名門ファイラデルフィア管弦楽団が、連邦倒産法の Chapter11(民事再生)の申し立てをし、法的手段を利用して再建を目指すことになったというニュースは世界を駆け巡りました。

週明けからいろんな記事が出ていますので、目に付いたものをご紹介します。

まずは地元から

地元フィラデルフィアでは Inquirer 紙が、この4年ほどの経営悪化から今日までを報道し続けて来ました。

(最近の記事)
Philadelphia Orchestra's bankruptcy filing creates a global shock
April 19, 2011| By Peter Dobrin, Inquirer Music Critic

'A chance . . . to save this great treasure'
April 17, 2011| By Peter Dobrin, Inquirer Music Critic

Philadelphia Orchestra seeks bankruptcy reorganization
April 16, 2011| By Peter Dobrin, INQUIRER MUSIC CRITIC

 

記事の内容をまとめると、

  • この1年くらい破産申し立てについて検討してきた
  • 1989年に255000人いた定期公演の観客が現在150000人に落ち込んでいる。

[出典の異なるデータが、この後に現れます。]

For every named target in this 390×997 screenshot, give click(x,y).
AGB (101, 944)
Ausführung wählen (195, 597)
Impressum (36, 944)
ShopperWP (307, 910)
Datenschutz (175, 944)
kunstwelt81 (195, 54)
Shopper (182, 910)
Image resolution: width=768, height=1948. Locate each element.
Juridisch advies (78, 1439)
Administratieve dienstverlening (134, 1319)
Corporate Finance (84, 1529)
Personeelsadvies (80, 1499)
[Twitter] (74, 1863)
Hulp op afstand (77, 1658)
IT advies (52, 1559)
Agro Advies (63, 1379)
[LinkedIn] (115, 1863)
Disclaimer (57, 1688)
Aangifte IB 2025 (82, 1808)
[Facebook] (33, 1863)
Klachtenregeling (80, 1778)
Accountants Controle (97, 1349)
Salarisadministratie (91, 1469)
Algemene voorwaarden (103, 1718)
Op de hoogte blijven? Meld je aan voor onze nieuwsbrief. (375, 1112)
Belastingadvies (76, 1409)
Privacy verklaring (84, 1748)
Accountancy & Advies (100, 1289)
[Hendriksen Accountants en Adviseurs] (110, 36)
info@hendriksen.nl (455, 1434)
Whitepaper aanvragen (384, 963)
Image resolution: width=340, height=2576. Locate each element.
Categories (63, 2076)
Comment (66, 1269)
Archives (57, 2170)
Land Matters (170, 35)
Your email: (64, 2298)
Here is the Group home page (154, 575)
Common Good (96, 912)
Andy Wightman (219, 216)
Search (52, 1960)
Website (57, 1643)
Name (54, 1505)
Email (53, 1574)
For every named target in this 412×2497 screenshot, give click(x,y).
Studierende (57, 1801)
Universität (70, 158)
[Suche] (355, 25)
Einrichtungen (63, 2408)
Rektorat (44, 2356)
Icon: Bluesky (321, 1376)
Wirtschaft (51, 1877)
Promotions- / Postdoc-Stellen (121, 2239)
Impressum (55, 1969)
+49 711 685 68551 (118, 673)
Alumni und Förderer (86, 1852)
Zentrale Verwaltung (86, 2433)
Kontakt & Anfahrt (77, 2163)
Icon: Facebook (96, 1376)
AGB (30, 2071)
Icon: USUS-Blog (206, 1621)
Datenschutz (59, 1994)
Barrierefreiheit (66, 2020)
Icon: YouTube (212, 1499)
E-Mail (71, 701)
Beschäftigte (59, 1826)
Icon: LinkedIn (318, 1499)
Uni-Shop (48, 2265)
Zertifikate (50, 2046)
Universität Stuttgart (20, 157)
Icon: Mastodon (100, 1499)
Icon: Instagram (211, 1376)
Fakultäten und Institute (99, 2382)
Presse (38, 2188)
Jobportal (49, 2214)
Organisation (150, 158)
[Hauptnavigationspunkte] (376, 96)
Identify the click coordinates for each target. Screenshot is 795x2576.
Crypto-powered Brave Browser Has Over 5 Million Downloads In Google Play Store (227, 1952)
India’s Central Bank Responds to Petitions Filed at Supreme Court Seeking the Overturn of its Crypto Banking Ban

そもそもこの人数ではフィラ管規模のオーケストラを支えるのはムリ
  • 今期13百万ドルの赤字で緊急のファンドレイジングをしたが、5百万ドル足りない状況
  • オーケストラのミュージシャンとの契約期限がきているものの、年金・給与等の条件で折り合い付かなかったこと、地域で一番大きい財団から新たな資金を受けられなかったこと等が申し立てへの流れを決定的に
  • 法的手段を利用するのが再生への近道であるとの判断になった。事業を続けながら再建を目指す。再生計画が固まるまで今年いっぱいはかかる。最悪シナリオ(合意に至らない場合)の清算を避けるため、緊急のファンドレイジング(目標214百万ドル)を行う。当面の資金として11月までに12百万ドルが必要
  • 再生計画では、キンメル・センターの賃料、現役ミュージシャンの給料・年金、退職ミュージシャンの年金等が見直しされる見込み
  • フィラ管がフィラデルフィアの宝だという認識は各方面で一致しているが、具体的な道筋はこれから

追記:債権者毎の具体的な債務額

ニューヨーク・タイムズ
Details Emerge of an Orchestra’s Bankruptcy Plea
By DANIEL J. WAKIN Published: April 20, 2011

辛口意見

このフィラ管のニュースで「アメリカのオーケストラは大変!」と一般化して考えた人も多かったようですが、辛口意見もあり。ワシントン・ポスト

Orchestral futures: is Philly’s tragedy a harbinger or merely a warning?
By Anne Midgette Posted at 10:25 AM ET, 04/19/2011

記事の趣旨は、オーケストラと言っても“ビジネス”なのだから、経営がうまくいかないところが出て来るのはあたりまえ。市場から退場する会社があっても誰も驚かないのに、オーケストラが経営危機になると「クラシック音楽の危機」であると結びつけるのはおかしい。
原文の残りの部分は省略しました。